• MATERIAL SUPPLIED
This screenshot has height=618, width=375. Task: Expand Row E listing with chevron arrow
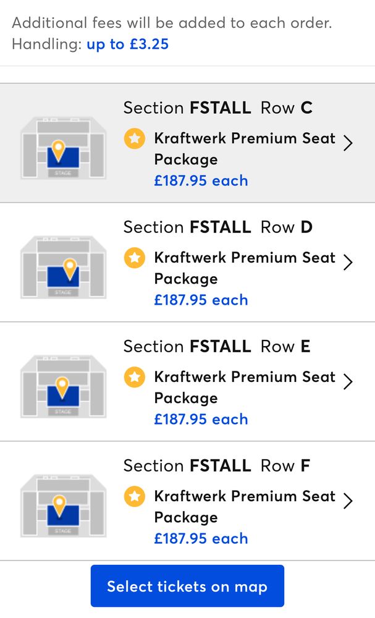coord(348,382)
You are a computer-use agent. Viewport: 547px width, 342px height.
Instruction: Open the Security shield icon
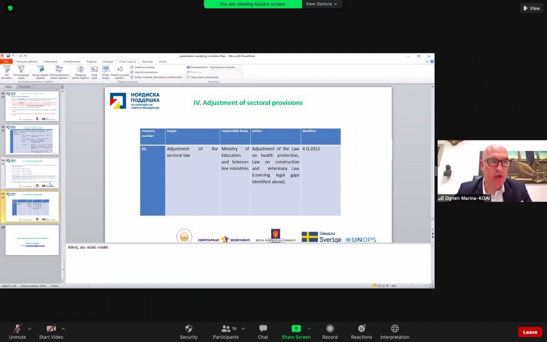pyautogui.click(x=188, y=329)
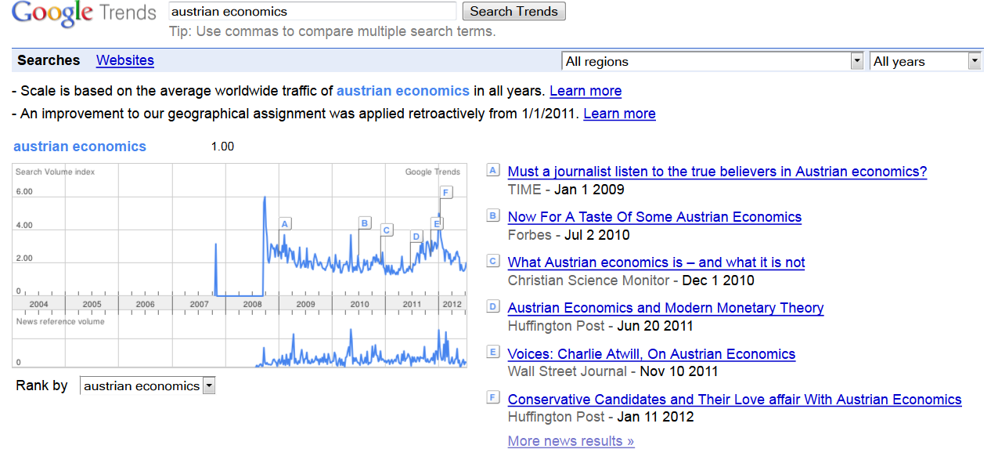The width and height of the screenshot is (991, 456).
Task: Click the austrian economics search input field
Action: click(x=312, y=11)
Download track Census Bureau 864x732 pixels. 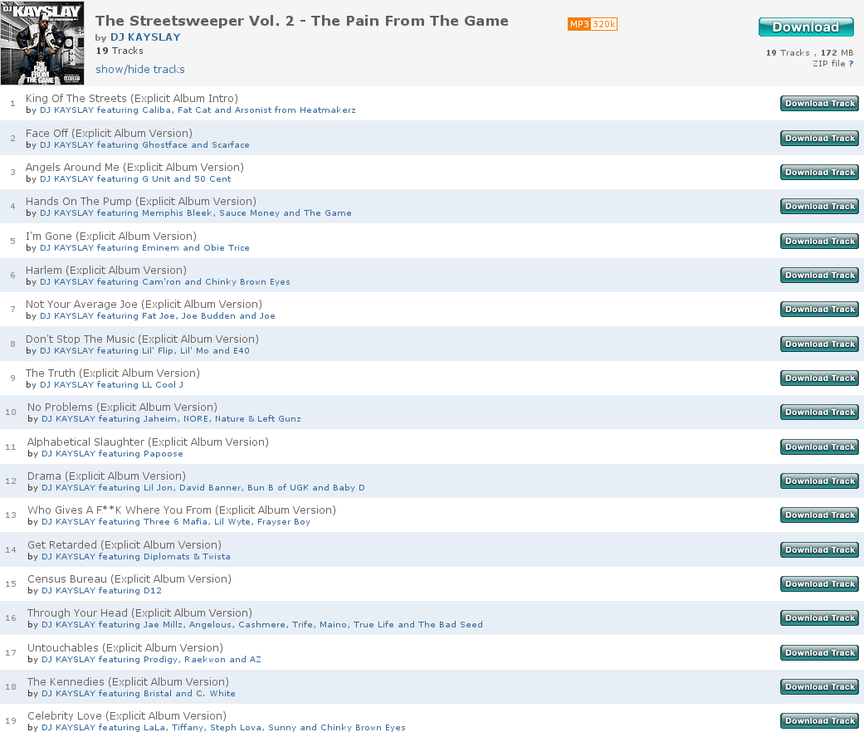[819, 583]
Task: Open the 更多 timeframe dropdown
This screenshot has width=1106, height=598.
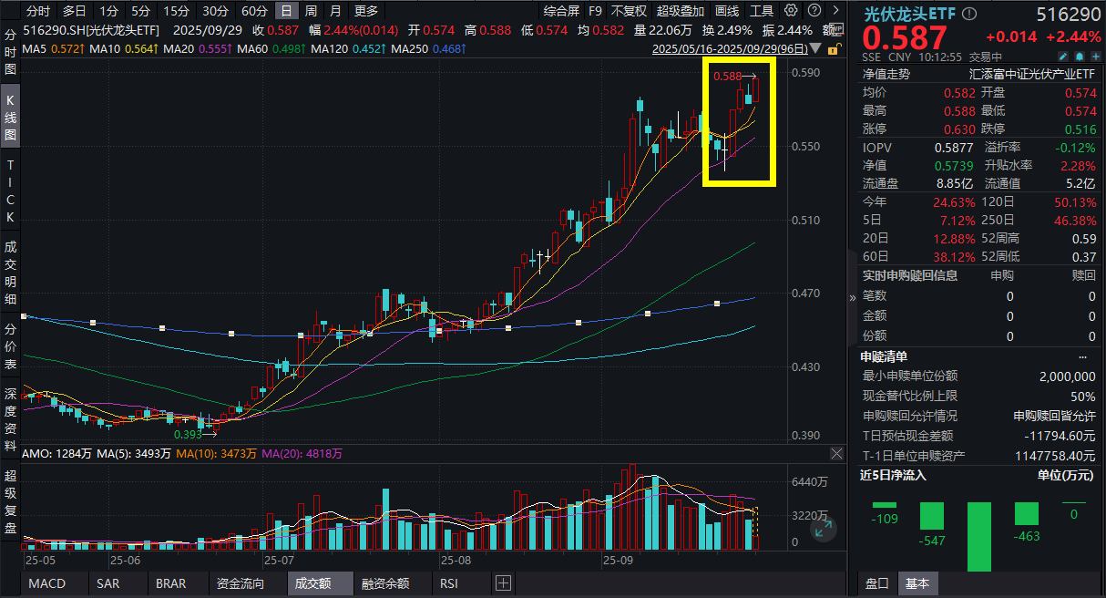Action: [365, 11]
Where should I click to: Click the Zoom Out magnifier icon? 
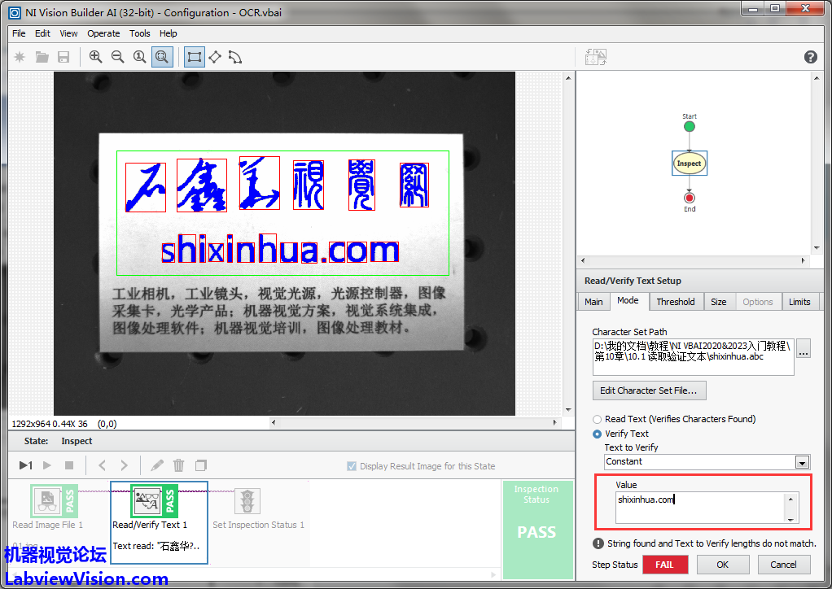117,57
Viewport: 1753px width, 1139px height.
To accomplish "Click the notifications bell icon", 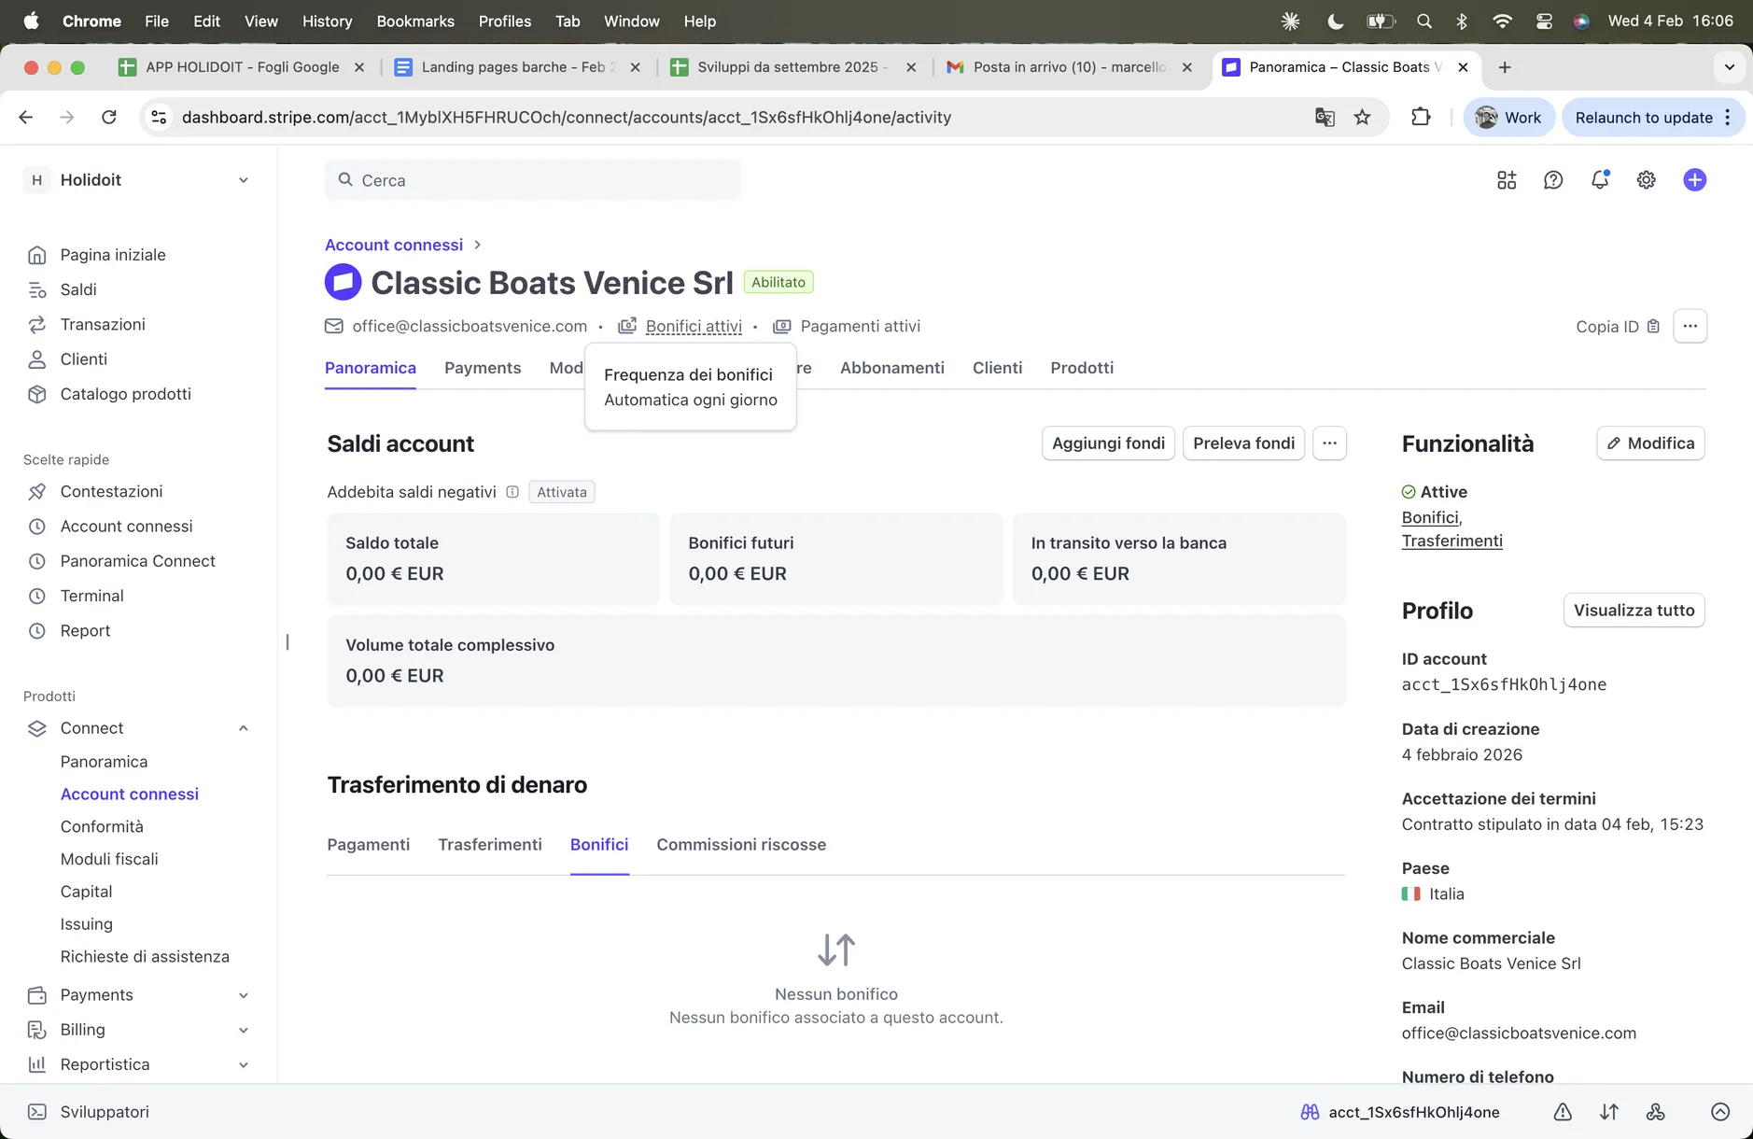I will (1599, 180).
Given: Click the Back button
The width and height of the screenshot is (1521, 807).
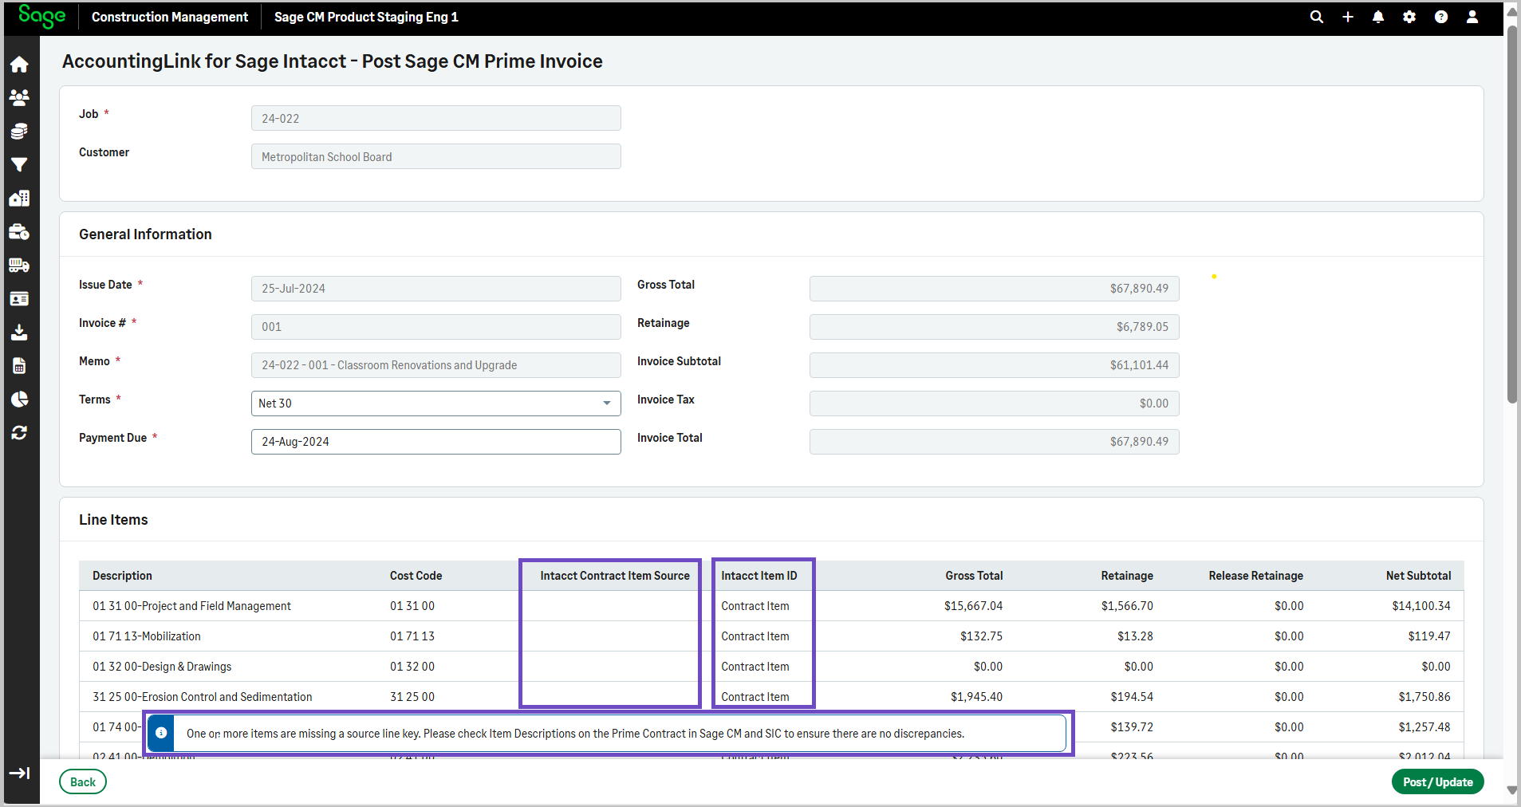Looking at the screenshot, I should pos(83,781).
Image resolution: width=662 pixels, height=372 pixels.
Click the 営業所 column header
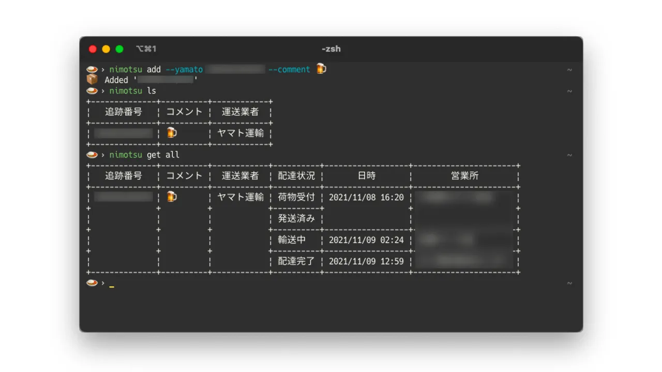point(464,176)
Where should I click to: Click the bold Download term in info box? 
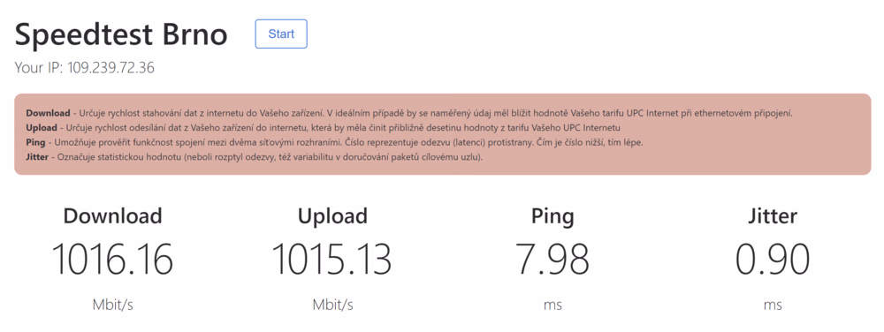48,113
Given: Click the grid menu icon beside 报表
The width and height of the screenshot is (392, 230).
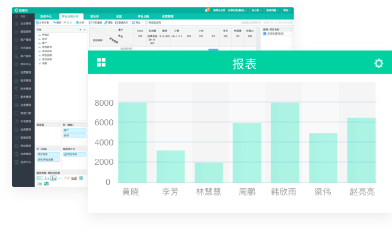Looking at the screenshot, I should coord(101,62).
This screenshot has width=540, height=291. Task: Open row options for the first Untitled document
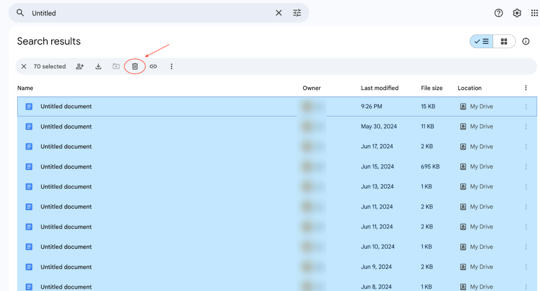(526, 106)
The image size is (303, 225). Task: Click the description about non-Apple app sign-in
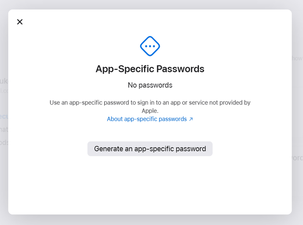(150, 106)
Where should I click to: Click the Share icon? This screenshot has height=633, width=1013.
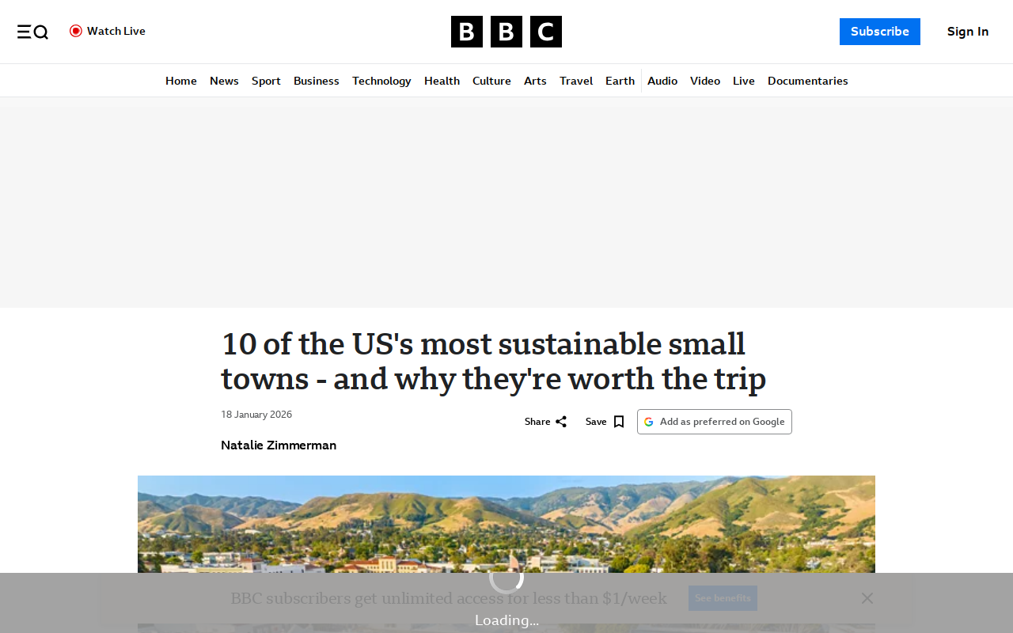[561, 422]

• ACTIVITY
All lines that include the word "Given" must be copied from the material above.

• REPLY
Given: Click the Back button
Given: Click the grid menu icon beside 报表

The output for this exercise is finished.